The CXCR4/CXCL12 axis plays a role in
cancer metastases,
stem cell mobilization and chemosensitization. Proof of concept for efficient CXCR4 inhibition has been demonstrated in
stem cell mobilization prior to
autologous transplantation in
hematological malignancies. Nevertheless CXCR4 inhibitors suitable for prolonged use as required for anticancer
therapy are not available. To develop new CXCR4 antagonists a rational,
ligand-based approach was taken, distinct from the more commonly used development strategy. A three amino acid motif (Ar-Ar-X) in CXCL12, also found in the reverse orientation (X-Ar-Ar) in the
vMIP-II inhibitory
chemokine formed the core of nineteen
cyclic peptides evaluated for inhibition of CXCR4-dependent migration, binding, P-ERK1/2-induction and
calcium efflux.
Peptides R, S and I were chosen for evaluation in in vivo models of lung
metastases (B16-CXCR4 and KTM2 murine
osteosarcoma cells) and growth of a renal cells xenograft.
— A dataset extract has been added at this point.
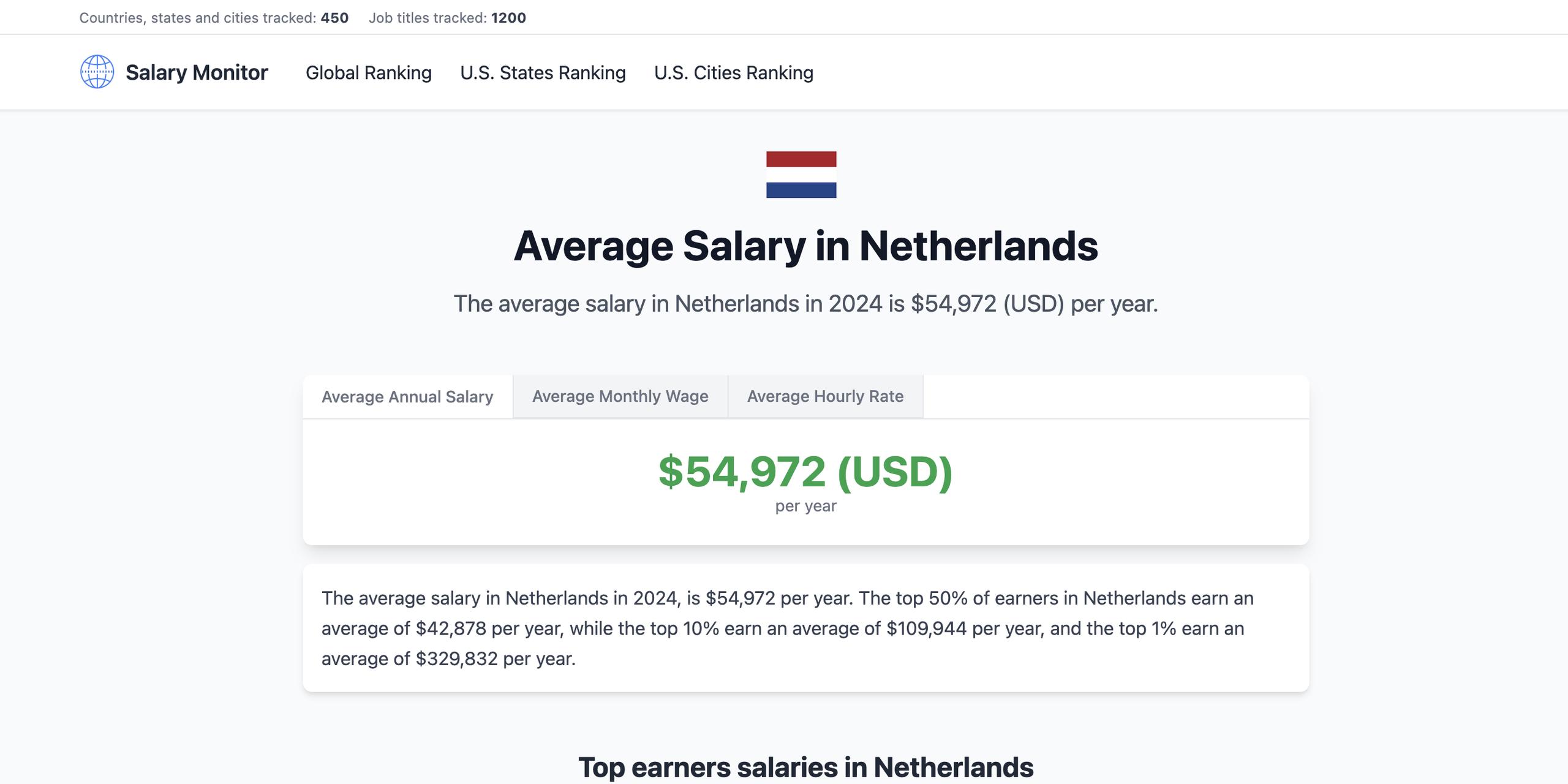
Task: Click the "Average Salary in Netherlands" heading
Action: point(805,246)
Peptides R, S, and T significantly reduced the association of the 12G5-CXCR4 antibody to the receptor and inhibited CXCL12-induced
calcium efflux. The four
peptides efficiently inhibited CXCL12-dependent migration at concentrations as low as 10 nM and delayed CXCL12-mediated wound healing in PES43 human
melanoma cells. Intraperitoneal treatment with
peptides R, I or S drastically reduced the number of B16-CXCR4-derived lung
metastases in C57/BL mice. KTM2
osteosarcoma lung
metastases were also reduced in Balb/C mice following CXCR4 inhibition. All three
peptides significantly inhibited subcutaneous growth of SN12C-EGFP
renal cancer cells. A novel class of CXCR4 inhibitory
peptides was discovered. Three
peptides, R, I and S inhibited lung
metastases and primary
tumor growth and will be evaluated as
anticancer agents.